Copies of Supporting people with learning disabilities and difficulties: Stories of positive practice are available from the Norah Fry Research Centre, University of Bristol, 3 Priory Road, Bristol BS8 1TX, cost £5 to cover post and packing. The publication (PDF, 469kB) can also be downloaded.

Further information

The terms ‘learning disabilities’ refers to a person who has a diagnosed learning disability. Where a parent has difficulties with their learning, but does not have a diagnosed learning disability, the term ‘learning difficulties’ is used. The Baring Foundation was set up in 1969 to give money to charities and voluntary organisations to improve the quality of life of people suffering disadvantage and discrimination. The Baring Foundation was joint funder of the Working Together with Parents Network through its Special Initiative for parents with learning disabilities. The Esmée Fairbairn Foundation was established in 1961. It is one of the largest independent grant-making foundations in the UK, and funds charitable projects that break new ground or help disadvantaged people play a full part in society. CHANGE is a leading national equal rights organisation led by disabled people.
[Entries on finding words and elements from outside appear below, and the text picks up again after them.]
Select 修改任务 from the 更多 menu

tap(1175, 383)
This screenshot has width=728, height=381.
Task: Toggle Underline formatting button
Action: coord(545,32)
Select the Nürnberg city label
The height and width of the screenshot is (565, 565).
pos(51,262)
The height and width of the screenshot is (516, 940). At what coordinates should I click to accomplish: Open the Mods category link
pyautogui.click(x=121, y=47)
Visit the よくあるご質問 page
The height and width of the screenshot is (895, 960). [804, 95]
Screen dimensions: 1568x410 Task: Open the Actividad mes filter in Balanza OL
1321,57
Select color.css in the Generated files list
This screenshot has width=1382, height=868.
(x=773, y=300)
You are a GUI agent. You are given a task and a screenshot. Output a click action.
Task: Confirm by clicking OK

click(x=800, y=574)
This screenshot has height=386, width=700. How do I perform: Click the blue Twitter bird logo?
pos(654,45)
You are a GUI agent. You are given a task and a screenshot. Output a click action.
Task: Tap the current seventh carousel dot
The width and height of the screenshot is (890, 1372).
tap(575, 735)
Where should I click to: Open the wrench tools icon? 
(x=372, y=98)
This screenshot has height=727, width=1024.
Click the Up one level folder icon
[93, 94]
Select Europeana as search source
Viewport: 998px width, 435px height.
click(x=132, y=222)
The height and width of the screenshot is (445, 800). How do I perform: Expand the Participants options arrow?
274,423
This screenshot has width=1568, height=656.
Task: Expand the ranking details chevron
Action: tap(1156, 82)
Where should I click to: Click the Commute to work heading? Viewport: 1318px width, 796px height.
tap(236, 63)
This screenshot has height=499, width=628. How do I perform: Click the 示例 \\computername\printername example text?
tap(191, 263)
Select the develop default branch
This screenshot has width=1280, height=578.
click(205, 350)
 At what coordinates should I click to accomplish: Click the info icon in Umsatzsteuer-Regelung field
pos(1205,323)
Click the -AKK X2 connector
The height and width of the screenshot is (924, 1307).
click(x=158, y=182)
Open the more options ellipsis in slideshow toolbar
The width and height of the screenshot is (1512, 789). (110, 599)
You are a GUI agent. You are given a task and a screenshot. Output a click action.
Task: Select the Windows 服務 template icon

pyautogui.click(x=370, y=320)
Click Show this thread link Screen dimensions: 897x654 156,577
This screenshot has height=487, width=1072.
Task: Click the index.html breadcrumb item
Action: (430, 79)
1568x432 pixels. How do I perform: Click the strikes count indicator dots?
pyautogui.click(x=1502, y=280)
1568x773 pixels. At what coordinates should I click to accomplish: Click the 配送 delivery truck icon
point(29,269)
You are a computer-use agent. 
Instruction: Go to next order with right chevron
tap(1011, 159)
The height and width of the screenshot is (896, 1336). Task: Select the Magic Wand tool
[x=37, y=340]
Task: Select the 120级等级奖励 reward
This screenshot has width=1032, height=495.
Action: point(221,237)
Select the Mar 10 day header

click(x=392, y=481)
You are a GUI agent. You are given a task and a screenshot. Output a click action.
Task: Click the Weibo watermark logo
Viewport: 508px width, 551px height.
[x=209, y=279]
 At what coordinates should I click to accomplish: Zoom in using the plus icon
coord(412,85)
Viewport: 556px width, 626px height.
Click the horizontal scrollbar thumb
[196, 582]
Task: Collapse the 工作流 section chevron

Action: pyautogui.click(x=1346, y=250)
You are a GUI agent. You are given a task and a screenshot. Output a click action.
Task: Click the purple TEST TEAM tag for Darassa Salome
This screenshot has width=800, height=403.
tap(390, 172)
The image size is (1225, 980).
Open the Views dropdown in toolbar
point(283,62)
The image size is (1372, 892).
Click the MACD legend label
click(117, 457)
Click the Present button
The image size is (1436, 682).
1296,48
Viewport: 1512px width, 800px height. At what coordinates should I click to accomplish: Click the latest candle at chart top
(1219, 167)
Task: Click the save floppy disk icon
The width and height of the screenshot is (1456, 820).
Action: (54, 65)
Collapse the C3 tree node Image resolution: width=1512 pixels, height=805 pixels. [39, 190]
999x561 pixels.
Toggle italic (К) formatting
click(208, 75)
CHANGE believes that people with learning disabilities should have the same rights and choices as everybody else, and campaigns for better support for parents with learning disabilities. Partners in the Working Together with Parents Network included: Norah Fry Research Centre, University of Bristol; Family Action (formerly the Family Welfare Association); CHANGE; Scottish Consortium on Learning Disability; Learning Disability Wales; Dr Jenny Morris, independent consultant.